Click the emoji for the Final Writeup: 😈

Click the emoji for our GitHub: 🐙

Title

Adversarial Attack for Image Classification

Who

Sudatta Hor (shor1), Michael Donoso (mdonoso), Kyler Hwa (khwa)

Introduction

Neural networks are vulnerable to adversarial attacks. Attackers can intentionally design inputs to cause the model to make mistakes. In our work, we attack convolutional neural networks (CNN) used to classify images in the MNIST dataset.

Many adversarial attacks exist (Biggio, Szegedy’s L-BFGS, Goodfellow’s FGSM), and are able to generate adversarial examples quickly. However, the defense strategy (distilled defense) proposed by (Papernot et al. 2016) was shown to be successful against these attacks. An attack proposed by Carlini and Wagner counterattacks this distilled defense strategy.

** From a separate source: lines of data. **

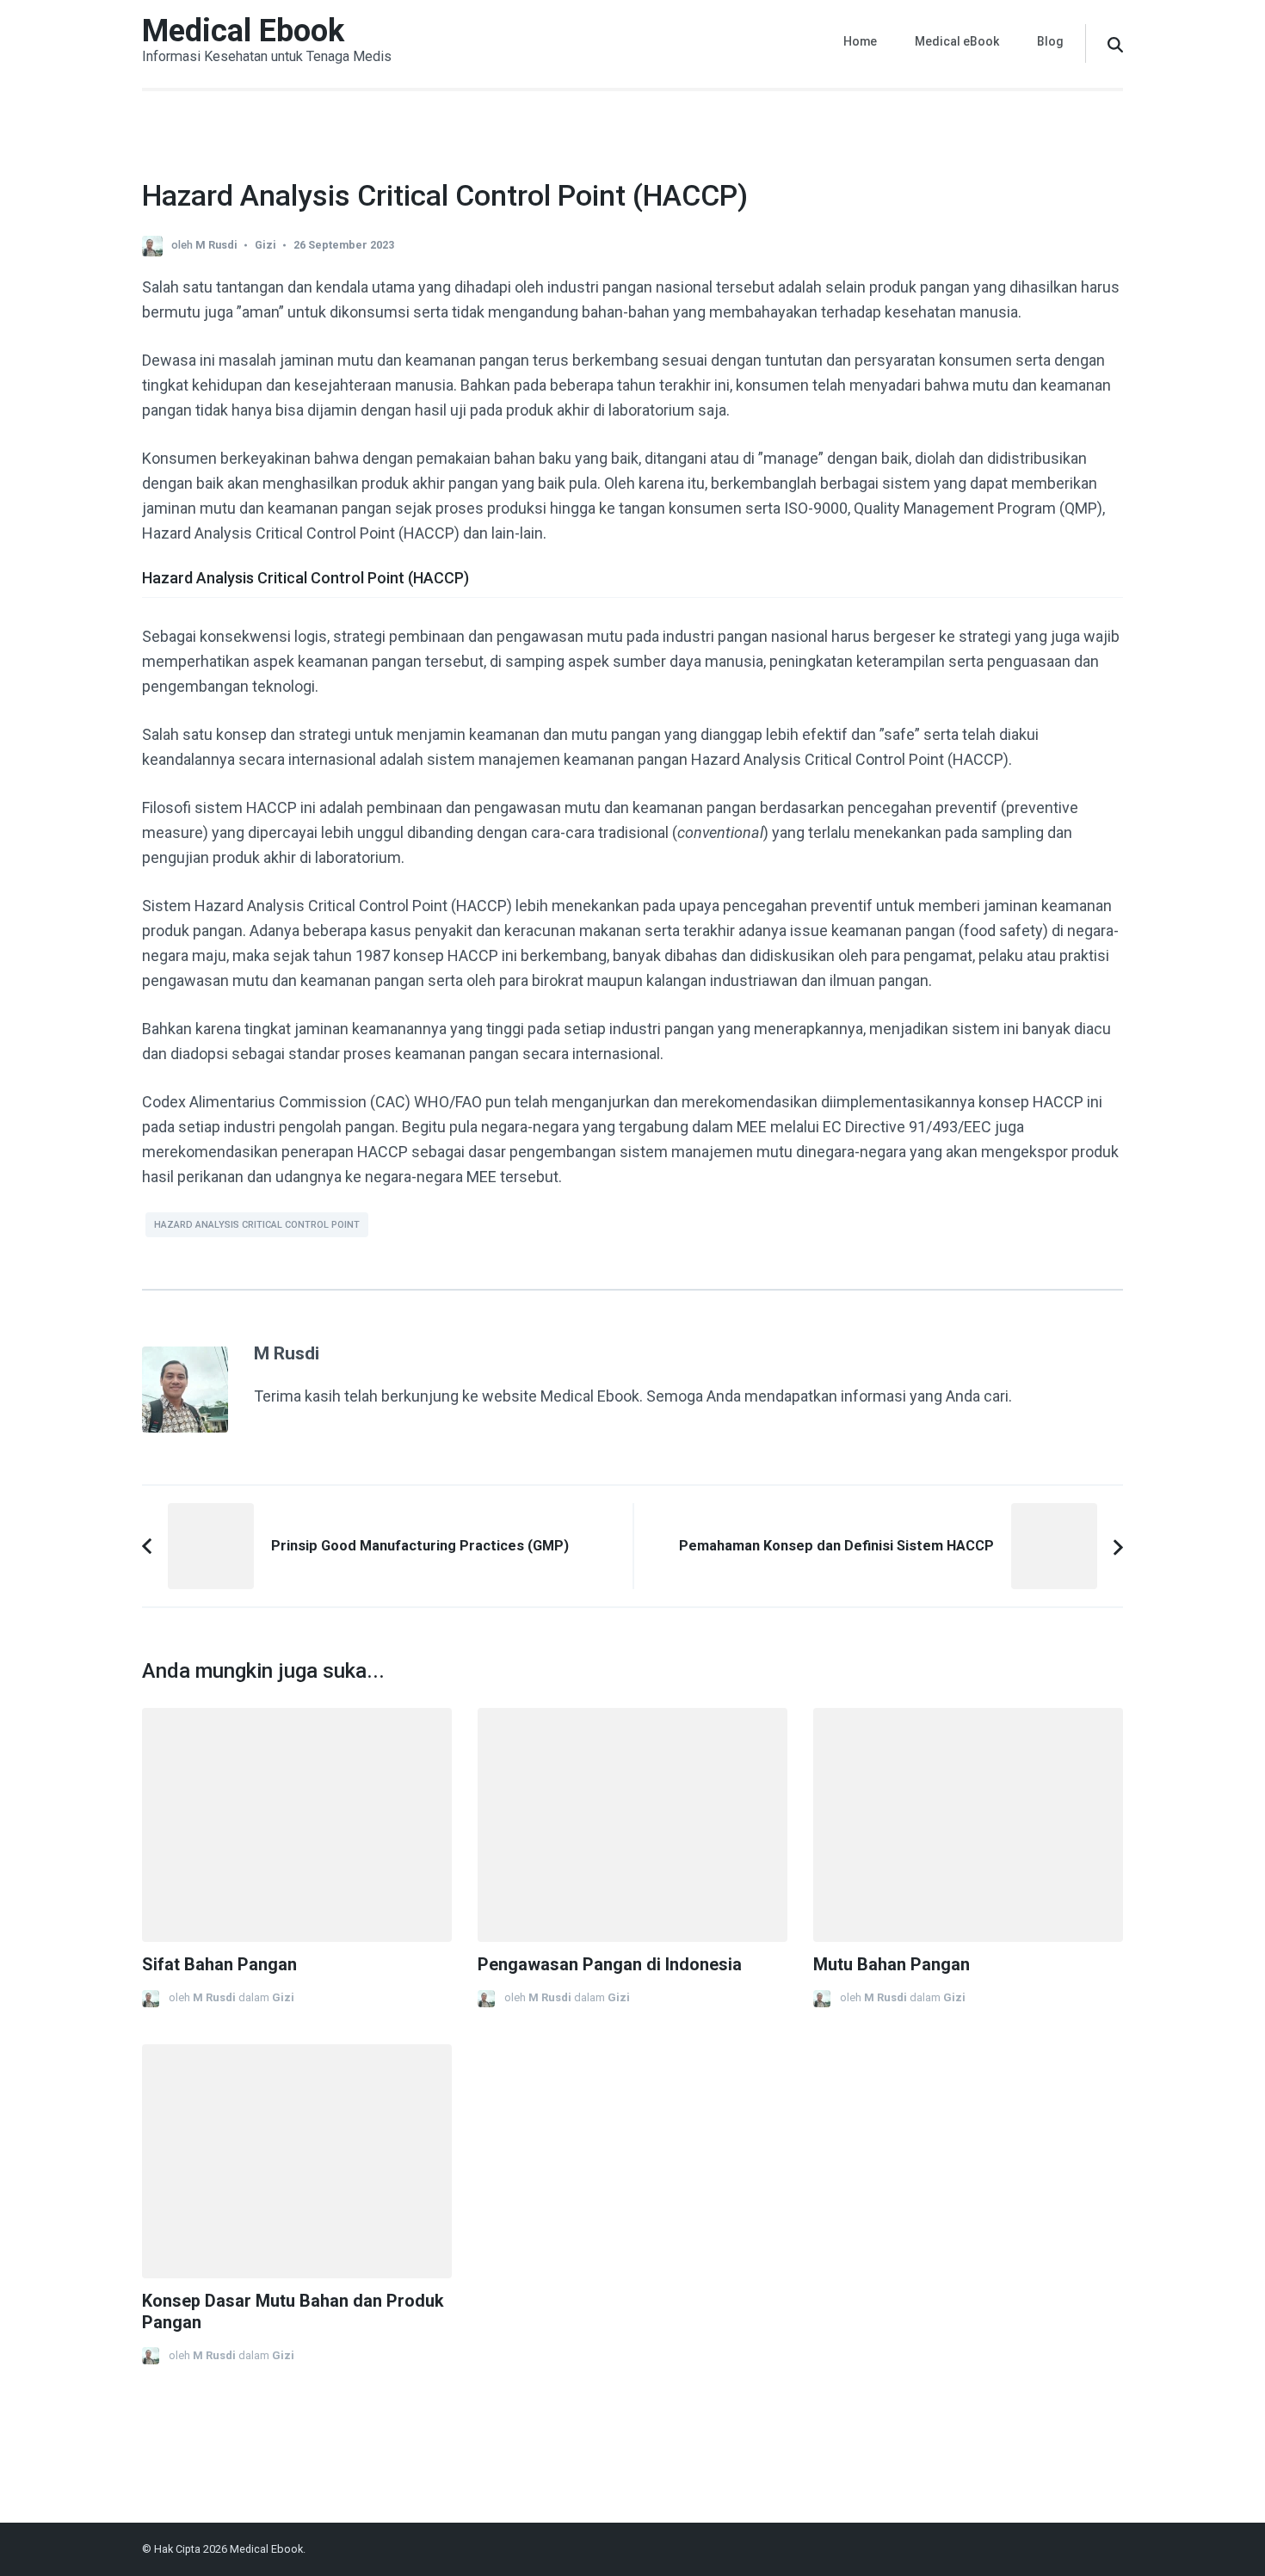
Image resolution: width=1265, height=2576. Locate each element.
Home (860, 41)
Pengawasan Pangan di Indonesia (610, 1965)
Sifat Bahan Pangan (219, 1965)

In our work, we implement Carlini and Wagner’s attack. The Carlini Wagner attack is a state-of-the-art attack in the field of adversarial machine learning, and has been frequently used to benchmark the robustness of machine learning models.

Related Work

Data

We will generate adversarial examples on the MNIST dataset.

Methodology

For image classification, we are using simple CNNs following the model architecture and parameters as in Carlini and Wagner, 2016. The models can be trained on our local machines, or using the Google Colab resources.

The most difficult part of the project is the algorithm to generate adversarial examples (a set of perturbed MNIT digits). The paper presents 3 different attack methods that vary based on the distance metric used (L0, L2, and L∞). The L2 method is straightforward because it is differentiable and we can use gradient descent methods, but the other two use less obvious algorithms.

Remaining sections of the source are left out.